I'm just posting a release emailed to me as I haven't found an online version of the release yet. I'm not sure that there are many articles that claim virtualisation was invented recently, particularly as IBM has been selling VM/370 for donkey's years (the clue's in the name), and I assume that the work John Walker is referring to here is the research that spawned VM.
For added merit, check out the "ring-based security" mechanism which sounds suspiciously like the old Multics security system (which features if only vestigially in every 32bit x86 processor):
ISACA expert claims virtualisation dates back to 1960s
London, UK 2nd March 2011 - A leading IT security expert claims that, despite all the media hype, virtualisation is actually not a new technology, and dates all the way back to the 1960s. Professor John Walker, member of the Security Advisory Group of ISACA’s London Chapter and CTO of Secure-Bastion, said that, although it’s not a new technology, it has recently come to the forefront again and offers organizations many benefits to the enterprise IT environment.
Professor Walker, gave an online presentation in which he said that whilst virtualisation's benefits include reduced server sprawl and a quicker build time, there are clear security issues. As with any system, or application configuration, he said, control is vital to security, and its professionals should remember that this security principal applies to the on-line and off-line images alike. IT professionals, he went on to say, should take care to ensure that new builds are tracked, and that, again, as with conventional systems and applications, virtualised environments need to be patched up and fixed. "They also suffer from vulnerabilities," he told his audience.

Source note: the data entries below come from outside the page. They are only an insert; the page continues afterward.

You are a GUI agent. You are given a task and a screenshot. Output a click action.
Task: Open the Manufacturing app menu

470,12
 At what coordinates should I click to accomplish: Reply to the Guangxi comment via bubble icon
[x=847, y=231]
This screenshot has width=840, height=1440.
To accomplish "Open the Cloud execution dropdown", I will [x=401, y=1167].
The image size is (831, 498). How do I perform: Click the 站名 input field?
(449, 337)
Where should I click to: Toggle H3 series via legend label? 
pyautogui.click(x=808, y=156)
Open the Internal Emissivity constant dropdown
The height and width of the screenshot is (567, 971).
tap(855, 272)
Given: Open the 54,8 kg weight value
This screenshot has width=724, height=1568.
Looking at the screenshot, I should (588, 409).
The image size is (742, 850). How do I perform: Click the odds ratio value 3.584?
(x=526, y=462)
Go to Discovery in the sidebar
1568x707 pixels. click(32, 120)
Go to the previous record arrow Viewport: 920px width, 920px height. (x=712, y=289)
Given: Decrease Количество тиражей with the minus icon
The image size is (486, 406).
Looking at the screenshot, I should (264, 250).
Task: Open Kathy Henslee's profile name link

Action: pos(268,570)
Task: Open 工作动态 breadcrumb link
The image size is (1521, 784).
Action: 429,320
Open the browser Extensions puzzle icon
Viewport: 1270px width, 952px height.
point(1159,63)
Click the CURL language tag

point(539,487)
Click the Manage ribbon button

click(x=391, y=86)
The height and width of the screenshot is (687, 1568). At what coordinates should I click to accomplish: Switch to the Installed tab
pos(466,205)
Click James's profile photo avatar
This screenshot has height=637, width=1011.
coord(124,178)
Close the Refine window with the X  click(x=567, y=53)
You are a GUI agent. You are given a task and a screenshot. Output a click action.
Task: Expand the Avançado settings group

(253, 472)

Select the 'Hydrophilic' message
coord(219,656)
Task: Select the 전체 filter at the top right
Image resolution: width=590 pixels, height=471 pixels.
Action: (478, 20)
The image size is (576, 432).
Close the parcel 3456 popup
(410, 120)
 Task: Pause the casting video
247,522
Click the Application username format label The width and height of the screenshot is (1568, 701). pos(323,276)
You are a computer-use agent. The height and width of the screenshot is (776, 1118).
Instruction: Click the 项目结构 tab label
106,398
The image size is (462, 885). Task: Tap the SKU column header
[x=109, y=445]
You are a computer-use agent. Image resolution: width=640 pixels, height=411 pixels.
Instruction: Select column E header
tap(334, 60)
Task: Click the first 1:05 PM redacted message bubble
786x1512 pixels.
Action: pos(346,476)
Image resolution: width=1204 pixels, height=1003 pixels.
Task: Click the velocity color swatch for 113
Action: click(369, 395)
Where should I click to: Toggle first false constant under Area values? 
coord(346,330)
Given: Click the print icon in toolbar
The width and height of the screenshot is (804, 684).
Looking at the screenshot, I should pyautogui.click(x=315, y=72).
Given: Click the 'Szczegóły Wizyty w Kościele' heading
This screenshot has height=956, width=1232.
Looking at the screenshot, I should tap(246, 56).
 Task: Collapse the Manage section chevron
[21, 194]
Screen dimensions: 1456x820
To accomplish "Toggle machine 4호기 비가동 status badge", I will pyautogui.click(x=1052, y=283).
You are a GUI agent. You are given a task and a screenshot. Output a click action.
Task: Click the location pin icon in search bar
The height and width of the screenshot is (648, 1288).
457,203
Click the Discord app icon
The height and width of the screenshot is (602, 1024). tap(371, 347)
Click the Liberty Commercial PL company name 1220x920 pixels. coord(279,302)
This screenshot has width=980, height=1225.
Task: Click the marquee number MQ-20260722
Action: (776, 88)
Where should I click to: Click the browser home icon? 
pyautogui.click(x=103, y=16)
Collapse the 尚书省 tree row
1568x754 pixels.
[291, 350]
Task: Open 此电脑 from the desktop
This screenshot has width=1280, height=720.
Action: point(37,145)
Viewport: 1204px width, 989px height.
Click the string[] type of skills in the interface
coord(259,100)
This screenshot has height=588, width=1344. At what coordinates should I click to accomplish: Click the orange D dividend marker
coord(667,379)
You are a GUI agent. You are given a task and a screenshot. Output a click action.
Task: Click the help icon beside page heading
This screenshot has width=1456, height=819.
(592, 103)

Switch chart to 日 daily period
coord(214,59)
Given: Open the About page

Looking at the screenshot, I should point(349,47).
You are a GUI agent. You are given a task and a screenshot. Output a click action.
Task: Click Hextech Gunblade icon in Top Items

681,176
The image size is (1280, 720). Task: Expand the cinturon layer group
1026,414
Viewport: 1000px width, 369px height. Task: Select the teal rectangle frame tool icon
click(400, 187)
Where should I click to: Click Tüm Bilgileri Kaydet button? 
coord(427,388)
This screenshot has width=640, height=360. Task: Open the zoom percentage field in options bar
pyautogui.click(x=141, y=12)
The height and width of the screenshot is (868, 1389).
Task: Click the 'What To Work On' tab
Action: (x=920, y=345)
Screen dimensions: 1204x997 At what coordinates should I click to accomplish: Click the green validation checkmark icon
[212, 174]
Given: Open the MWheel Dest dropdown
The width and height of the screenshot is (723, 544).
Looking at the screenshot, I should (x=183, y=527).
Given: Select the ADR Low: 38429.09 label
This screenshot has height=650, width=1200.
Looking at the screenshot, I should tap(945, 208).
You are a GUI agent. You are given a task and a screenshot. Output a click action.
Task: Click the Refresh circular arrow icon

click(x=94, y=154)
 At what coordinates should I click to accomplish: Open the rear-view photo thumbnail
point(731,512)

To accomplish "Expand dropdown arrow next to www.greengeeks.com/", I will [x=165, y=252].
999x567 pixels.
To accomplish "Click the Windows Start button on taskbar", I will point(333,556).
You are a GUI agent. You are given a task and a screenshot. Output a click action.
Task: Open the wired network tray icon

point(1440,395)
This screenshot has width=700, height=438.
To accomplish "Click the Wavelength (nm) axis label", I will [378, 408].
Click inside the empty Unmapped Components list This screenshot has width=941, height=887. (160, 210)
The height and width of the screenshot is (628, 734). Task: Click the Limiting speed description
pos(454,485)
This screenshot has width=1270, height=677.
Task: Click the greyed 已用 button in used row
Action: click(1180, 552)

Professor Walker also detailed his "ring security strategy", which defines the virtual environment as the operating system block and three rings: ring 0, ring 1-2 and user applications.
Despite the potential security headaches associated with virtual networks, Professor Walker said that VLANs have become a great security enabler for the enterprise and that VM environments are ideal platforms for IT testing.
VM systems are also ideal tools for the mobile security tester, he went on to say, adding that this is because they support the running of multiple operating systems, multiple applications and multiple tools. "And if you break it, you just recopy the image," he explained. The cloud, however, changes a number of things. Professor Walker said that the advent of cloud computing has seen¾and will continue to see¾the use of virtualisation advance. The question is, he added, are VM applications getting too expensive?
I have one question: why? Why is this news? Who thought sending this out was even approaching a good idea?